* [Direction]: Write out each of the following entries word for word, without changing anything.

☆ ☆ ☆ ☆

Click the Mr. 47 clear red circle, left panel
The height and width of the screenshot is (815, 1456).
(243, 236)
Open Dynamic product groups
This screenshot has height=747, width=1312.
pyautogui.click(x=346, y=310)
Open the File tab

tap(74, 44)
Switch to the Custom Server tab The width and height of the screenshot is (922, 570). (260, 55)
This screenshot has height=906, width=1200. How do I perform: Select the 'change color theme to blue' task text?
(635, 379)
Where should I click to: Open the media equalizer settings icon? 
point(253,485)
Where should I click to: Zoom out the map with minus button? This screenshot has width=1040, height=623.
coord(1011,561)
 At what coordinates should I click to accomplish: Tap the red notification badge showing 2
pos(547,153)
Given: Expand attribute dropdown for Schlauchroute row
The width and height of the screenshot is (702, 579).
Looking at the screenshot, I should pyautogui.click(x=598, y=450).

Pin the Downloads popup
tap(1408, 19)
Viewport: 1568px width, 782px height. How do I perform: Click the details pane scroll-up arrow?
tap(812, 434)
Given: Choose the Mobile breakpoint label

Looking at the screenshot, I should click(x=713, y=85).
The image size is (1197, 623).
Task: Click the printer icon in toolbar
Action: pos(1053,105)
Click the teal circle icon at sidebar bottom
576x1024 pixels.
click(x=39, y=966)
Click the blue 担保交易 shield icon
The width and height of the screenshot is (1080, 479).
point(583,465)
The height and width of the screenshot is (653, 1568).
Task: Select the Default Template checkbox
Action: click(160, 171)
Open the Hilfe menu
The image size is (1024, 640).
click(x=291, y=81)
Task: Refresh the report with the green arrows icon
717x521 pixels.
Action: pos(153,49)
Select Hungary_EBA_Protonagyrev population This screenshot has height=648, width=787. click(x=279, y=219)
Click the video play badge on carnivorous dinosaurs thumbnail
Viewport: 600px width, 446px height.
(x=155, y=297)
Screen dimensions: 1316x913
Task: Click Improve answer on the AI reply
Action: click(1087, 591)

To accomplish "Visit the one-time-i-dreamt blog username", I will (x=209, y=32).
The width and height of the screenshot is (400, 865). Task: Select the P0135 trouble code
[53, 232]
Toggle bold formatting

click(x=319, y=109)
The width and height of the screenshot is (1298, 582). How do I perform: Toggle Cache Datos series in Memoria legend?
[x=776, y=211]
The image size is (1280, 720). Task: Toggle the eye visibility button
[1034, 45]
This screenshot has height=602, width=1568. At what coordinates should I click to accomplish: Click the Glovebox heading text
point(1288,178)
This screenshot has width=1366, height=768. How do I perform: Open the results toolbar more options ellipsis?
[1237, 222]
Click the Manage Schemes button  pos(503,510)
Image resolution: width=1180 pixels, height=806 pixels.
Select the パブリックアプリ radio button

☆ ☆ ☆ ☆

* [Answer in full]:
Click the Mr. 47 clear red circle, left panel
The height and width of the screenshot is (815, 1456).
(243, 236)
Open Dynamic product groups
This screenshot has height=747, width=1312.
pyautogui.click(x=346, y=310)
Open the File tab

tap(74, 44)
Switch to the Custom Server tab The width and height of the screenshot is (922, 570). (260, 55)
This screenshot has height=906, width=1200. How do I perform: Select the 'change color theme to blue' task text?
(635, 379)
Where should I click to: Open the media equalizer settings icon? 
point(253,485)
Where should I click to: Zoom out the map with minus button? This screenshot has width=1040, height=623.
coord(1011,561)
 At what coordinates should I click to accomplish: Tap the red notification badge showing 2
pos(547,153)
Given: Expand attribute dropdown for Schlauchroute row
The width and height of the screenshot is (702, 579).
Looking at the screenshot, I should pyautogui.click(x=598, y=450).

Pin the Downloads popup
tap(1408, 19)
Viewport: 1568px width, 782px height. How do I perform: Click the details pane scroll-up arrow?
tap(812, 434)
Given: Choose the Mobile breakpoint label

Looking at the screenshot, I should click(x=713, y=85).
The image size is (1197, 623).
Task: Click the printer icon in toolbar
Action: pos(1053,105)
Click the teal circle icon at sidebar bottom
576x1024 pixels.
click(x=39, y=966)
Click the blue 担保交易 shield icon
The width and height of the screenshot is (1080, 479).
point(583,465)
The height and width of the screenshot is (653, 1568).
Task: Select the Default Template checkbox
Action: click(160, 171)
Open the Hilfe menu
The image size is (1024, 640).
click(x=291, y=81)
Task: Refresh the report with the green arrows icon
717x521 pixels.
Action: pos(153,49)
Select Hungary_EBA_Protonagyrev population This screenshot has height=648, width=787. click(x=279, y=219)
Click the video play badge on carnivorous dinosaurs thumbnail
Viewport: 600px width, 446px height.
(x=155, y=297)
Screen dimensions: 1316x913
Task: Click Improve answer on the AI reply
Action: click(1087, 591)

To accomplish "Visit the one-time-i-dreamt blog username", I will (x=209, y=32).
The width and height of the screenshot is (400, 865). Task: Select the P0135 trouble code
[53, 232]
Toggle bold formatting

click(x=319, y=109)
The width and height of the screenshot is (1298, 582). How do I perform: Toggle Cache Datos series in Memoria legend?
[x=776, y=211]
The image size is (1280, 720). Task: Toggle the eye visibility button
[1034, 45]
This screenshot has height=602, width=1568. At what coordinates should I click to accomplish: Click the Glovebox heading text
point(1288,178)
This screenshot has width=1366, height=768. How do I perform: Open the results toolbar more options ellipsis?
[1237, 222]
Click the Manage Schemes button  pos(503,510)
Image resolution: width=1180 pixels, height=806 pixels.
Select the パブリックアプリ radio button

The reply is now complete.